Writer: Views:260Time:2018-07-17


Our research paper ‘Combined local immunostimulatory radioisotope therapy and systemic immune checkpoint blockade imparts potent antitumour responses’ was published in Nature Biomedical Engineering (Nat. Biomed. Eng. 2018, DOI: 10.1038/s41551-018-0262-6). 

In this work, Catalase (Cat), an enzyme that converts tumor endogenous H2O2 into oxygen, is labeled with a therapeutic radioisotope 131Iodine, and then mixed with sodium alginate (ALG) as well as an immune-adjuvant CpG oligonucleotide (Figure 1). In this system, ALG, as a soluble polysaccharide, could be rapidly transformed into a gel in the presence of Ca2+ ions after local administration into tumors, leading to long-term fixing of the other components inside the tumor. Cat is able to decompose tumor endogenous H2O2 to increase the oxygen level within the tumor. CpG works as an adjuvant to promote the immune responses of tumor-associated antigens after tumors are destructed by 131I-radiotherapy. As a result, 100% tumor elimination efficacy under rather low radioactivity doses could be achieved in a mouse tumor models, a patient-derived xenograft model, and a rabbit tumor model. Furthermore, local treatment with a 131I-Cat/CpG/ALG hybrid fluid after eliminating local tumors could trigger systemic antitumor immune responses, which in combination with checkpoint-blockade would attack distant tumors for metastasis inhibition. Afterwards, a strong vaccine-like immunological memory effect to protect mice against tumor re-challenging is further realized. 

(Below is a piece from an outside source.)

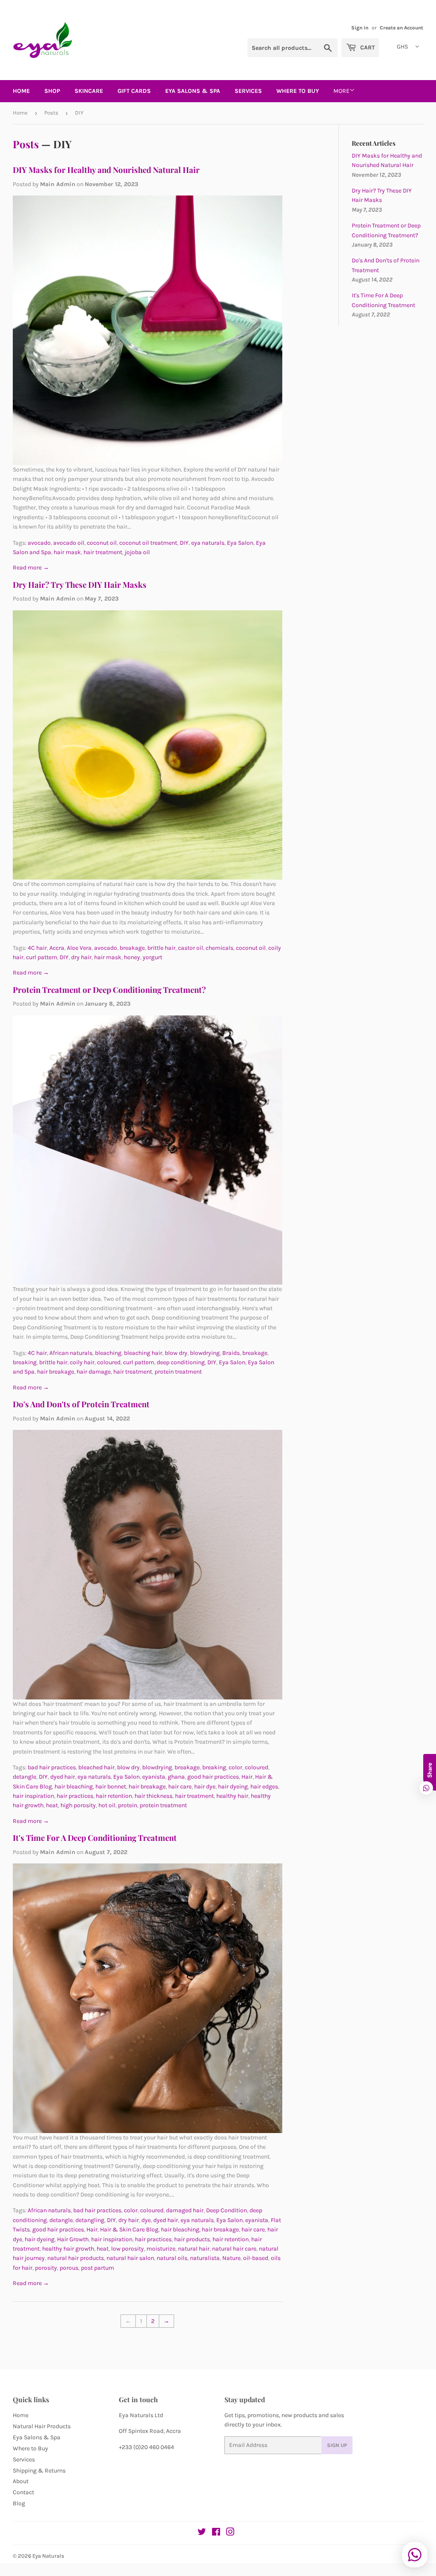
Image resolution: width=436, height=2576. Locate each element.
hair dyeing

Our new radioisotope-immunotherapy strategy can manage large solid tumors, eliminate spreading metastatic tumors, and induce immune-memory effect to prevent tumor recurrence in mouse and rabbit tumor models. This method may have potential to treat many types of solid tumors, and would be particularly meaningful for those late-stage cancer patients that are not cured by conventional surgery or radiotherapy strategies. One important note is that all the components used in this strategy are biocompatible; our next major goal is to push this biomaterials-based radioisotope-immunotherapy strategy into clinical translation.